(Document excerpt)
[Start]

So we end up with just 2k batches, using ~24MB of memory in total.
That's because the spaceAllowed limit was bumped up instead of adding
more and more batches.

The current patch doesn't unset growEnabled, since there's no point at which
the hashtable should grow without bound: if hash tables are *already* exceeding
work_mem by 2x as big, nbatches should be doubled.


Not sure. I guess it might be useful to re-evaluate the flag after a
while - not necessarily by actually enabling it right away, but just
checking if it'd move any tuples. Just disabling it once may be an issue
when the input data is somehow correlated, which seems to be one of the
issues with the data set discussed in this thread.

regards

--
Tomas Vondra                  http://www.2ndQuadrant.com
PostgreSQL Development, 24x7 Support, Remote DBA, Training & Services

diff --git a/src/backend/executor/nodeHash.c b/src/backend/executor/nodeHash.c
index 64eec91f8b..667a23eed0 100644
--- a/src/backend/executor/nodeHash.c
+++ b/src/backend/executor/nodeHash.c
@@ -1653,10 +1653,54 @@ ExecHashTableInsert(HashJoinTable hashtable,
 		hashtable->spaceUsed += hashTupleSize;
 		if (hashtable->spaceUsed > hashtable->spacePeak)
 			hashtable->spacePeak = hashtable->spaceUsed;
+
+		/*
+		 * Consider increasing number of batches.
+		 *
+		 * Each batch requires a non-trivial amount of memory, because BufFile
+		 * includes a PGAlignedBlock (typically 8kB buffer). So when doubling
+		 * the number of batches, we need to be careful and only allow that if
+		 * it actually has a chance of reducing memory usage.
+		 *
+		 * In particular, doubling the number of batches is pointless when
+		 *
+		 *		(spaceUsed / 2) < (nbatches * sizeof(BufFile))
+		 *
+		 * because we expect to save roughly 1/2 of memory currently used for
+		 * data (rows) at the price of doubling the memory used for BufFile.

[End]

(Task data)

[Start]

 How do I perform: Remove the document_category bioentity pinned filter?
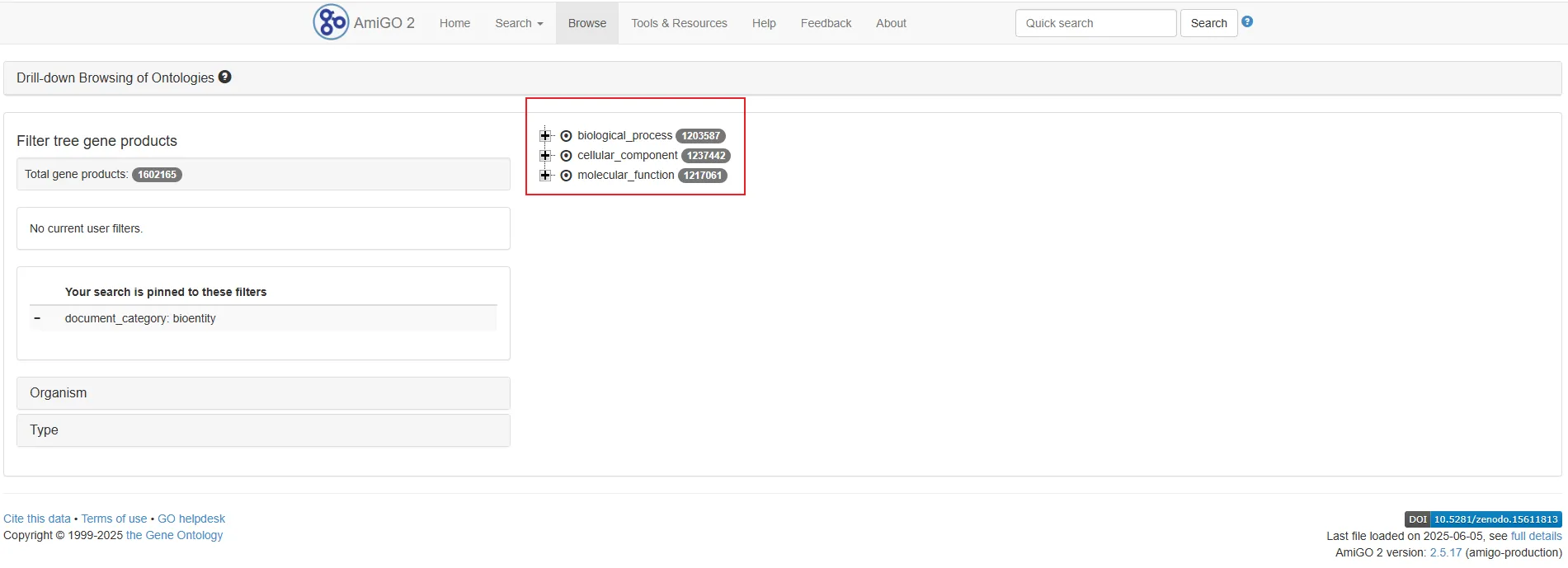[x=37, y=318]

[End]
[Start]

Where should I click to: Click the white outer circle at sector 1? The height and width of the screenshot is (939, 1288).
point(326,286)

[End]
[Start]

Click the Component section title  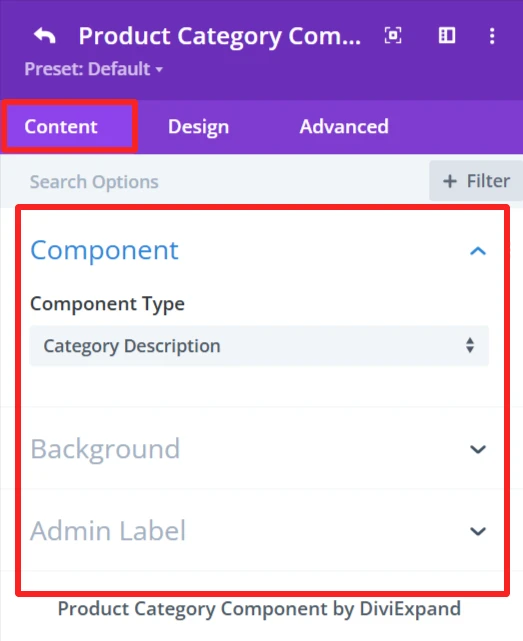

[End]

(What you need to do)
**A.** In the PostgreSQL hash join excerpt, what does BufFile include that makes each batch require a non-trivial amount of memory?
**B.** Output the records word for word, beginning at the line that has "How do I perform: Remove" and stopping after the line that has "[x=37, y=318]". Leave the pictures out.
The records have no connection to the PostgreSQL hash join excerpt.

(Results in order)
**A.** A PGAlignedBlock, typically an 8kB buffer.

**B.**
 How do I perform: Remove the document_category bioentity pinned filter?
[x=37, y=318]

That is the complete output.